Planejamento urbano e sustentabilidade territorial: revisão dos instrumentos jurídicos e urbanísticos de Rio Verde (GO)
DOI:
https://doi.org/10.54899/dcs.v23i88.4652Palavras-chave:
Planejamento Urbano, Parcelamento do Solo, Sustentabilidade Territorial, Função Social da PropriedadeResumo
O estudo analisa os índices urbanísticos e o processo de parcelamento do solo urbano em Rio Verde, Goiás, com foco na integração sustentável entre o espaço urbano e o rural. A pesquisa, de caráter qualitativo e natureza teórico-documental, baseia-se na revisão da legislação federal e municipal, especialmente o Plano Diretor Participativo (Lei Complementar nº 5.927/2010), sua atualização (Lei Complementar nº 7.100/2022) e a Lei Complementar nº 7.214/2023, que regulamenta o uso e ocupação do solo. Verificou-se que, embora o município disponha de um arcabouço normativo alinhado às diretrizes do Estatuto da Cidade, sua aplicação ainda enfrenta limitações técnicas e institucionais. A destinação de áreas públicas nos loteamentos atende às exigências legais, porém, muitas permanecem ociosas ou mal integradas à malha urbana, o que compromete a função social da cidade. A ausência de instrumentos que permitam o uso compartilhado de áreas privadas para fins comunitários restringe práticas sustentáveis, como hortas urbanas e projetos de agricultura periurbana.

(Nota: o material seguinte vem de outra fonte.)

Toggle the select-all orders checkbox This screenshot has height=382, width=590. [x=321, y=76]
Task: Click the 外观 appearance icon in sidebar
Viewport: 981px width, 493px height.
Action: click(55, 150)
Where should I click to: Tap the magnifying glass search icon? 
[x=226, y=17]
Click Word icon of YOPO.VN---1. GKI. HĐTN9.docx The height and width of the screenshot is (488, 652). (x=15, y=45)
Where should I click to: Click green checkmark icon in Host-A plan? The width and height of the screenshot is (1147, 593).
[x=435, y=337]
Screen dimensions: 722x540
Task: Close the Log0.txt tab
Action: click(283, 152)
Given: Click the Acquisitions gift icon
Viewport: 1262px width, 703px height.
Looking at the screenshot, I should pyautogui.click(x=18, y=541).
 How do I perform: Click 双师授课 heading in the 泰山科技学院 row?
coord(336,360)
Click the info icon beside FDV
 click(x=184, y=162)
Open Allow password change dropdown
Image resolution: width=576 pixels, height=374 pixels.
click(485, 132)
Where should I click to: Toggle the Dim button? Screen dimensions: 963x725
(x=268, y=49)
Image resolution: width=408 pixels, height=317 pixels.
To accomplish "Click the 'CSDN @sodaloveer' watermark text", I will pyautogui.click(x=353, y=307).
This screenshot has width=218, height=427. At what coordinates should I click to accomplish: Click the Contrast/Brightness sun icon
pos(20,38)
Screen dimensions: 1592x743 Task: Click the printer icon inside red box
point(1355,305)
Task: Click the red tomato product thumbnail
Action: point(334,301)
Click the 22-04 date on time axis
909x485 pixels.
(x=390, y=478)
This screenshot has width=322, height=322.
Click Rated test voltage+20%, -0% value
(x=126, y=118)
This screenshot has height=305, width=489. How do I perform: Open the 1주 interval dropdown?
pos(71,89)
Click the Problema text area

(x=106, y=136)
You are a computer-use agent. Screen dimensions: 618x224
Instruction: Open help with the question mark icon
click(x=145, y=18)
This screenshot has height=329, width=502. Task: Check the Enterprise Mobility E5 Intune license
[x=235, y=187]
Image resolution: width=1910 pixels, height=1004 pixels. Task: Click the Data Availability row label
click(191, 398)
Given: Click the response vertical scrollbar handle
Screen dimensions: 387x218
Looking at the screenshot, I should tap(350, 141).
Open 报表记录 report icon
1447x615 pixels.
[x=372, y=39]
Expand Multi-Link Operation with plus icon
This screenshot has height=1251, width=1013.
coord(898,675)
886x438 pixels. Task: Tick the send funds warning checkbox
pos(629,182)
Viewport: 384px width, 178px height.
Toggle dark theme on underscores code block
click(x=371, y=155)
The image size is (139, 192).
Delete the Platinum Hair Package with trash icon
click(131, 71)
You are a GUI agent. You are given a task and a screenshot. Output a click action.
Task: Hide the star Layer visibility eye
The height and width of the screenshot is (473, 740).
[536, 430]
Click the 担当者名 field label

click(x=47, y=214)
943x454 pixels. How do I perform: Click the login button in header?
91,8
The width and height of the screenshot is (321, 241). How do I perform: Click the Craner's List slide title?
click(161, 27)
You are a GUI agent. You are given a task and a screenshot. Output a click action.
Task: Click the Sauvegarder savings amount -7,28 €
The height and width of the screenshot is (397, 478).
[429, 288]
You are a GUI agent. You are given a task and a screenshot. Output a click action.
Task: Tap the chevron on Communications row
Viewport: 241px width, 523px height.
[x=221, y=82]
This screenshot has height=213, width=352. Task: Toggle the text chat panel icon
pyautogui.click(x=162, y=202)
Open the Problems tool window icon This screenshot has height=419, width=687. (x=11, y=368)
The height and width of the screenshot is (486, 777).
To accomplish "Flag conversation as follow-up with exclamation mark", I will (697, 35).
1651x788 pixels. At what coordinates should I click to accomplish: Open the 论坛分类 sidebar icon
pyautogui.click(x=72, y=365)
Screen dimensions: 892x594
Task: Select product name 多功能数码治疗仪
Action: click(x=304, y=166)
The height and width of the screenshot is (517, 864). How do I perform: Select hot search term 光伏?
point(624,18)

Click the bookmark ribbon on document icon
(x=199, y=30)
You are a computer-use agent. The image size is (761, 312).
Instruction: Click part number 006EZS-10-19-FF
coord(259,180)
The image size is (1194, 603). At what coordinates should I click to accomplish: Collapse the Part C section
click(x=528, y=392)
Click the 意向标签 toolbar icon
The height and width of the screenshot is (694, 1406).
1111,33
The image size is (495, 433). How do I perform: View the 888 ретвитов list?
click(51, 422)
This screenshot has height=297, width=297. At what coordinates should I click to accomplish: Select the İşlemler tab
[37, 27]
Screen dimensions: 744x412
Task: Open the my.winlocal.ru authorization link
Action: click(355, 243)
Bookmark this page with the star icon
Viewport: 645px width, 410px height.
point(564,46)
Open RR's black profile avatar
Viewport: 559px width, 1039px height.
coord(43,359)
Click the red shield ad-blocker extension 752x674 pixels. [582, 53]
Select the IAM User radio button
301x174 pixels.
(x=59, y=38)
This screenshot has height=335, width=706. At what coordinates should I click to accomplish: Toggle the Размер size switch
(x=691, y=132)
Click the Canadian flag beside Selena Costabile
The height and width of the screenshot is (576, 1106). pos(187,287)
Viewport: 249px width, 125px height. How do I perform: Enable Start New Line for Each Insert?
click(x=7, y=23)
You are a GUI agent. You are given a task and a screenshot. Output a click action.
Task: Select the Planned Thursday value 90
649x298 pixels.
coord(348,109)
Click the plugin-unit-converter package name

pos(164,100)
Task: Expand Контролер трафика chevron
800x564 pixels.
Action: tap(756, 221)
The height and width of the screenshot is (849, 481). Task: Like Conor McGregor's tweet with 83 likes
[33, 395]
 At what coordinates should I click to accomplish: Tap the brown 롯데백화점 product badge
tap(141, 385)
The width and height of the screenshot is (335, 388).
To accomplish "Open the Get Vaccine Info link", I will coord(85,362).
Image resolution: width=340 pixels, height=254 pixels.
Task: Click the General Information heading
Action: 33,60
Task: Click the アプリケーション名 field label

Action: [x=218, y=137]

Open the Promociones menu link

O estudo conclui que a consolidação de uma gestão territorial sustentável em Rio Verde depende da efetiva aplicação dos instrumentos jurídicos existentes, do uso de tecnologias geoespaciais e da ampliação da participação social no planejamento urbano, de modo a promover o equilíbrio entre desenvolvimento econômico, inclusão social e preservação ambiental.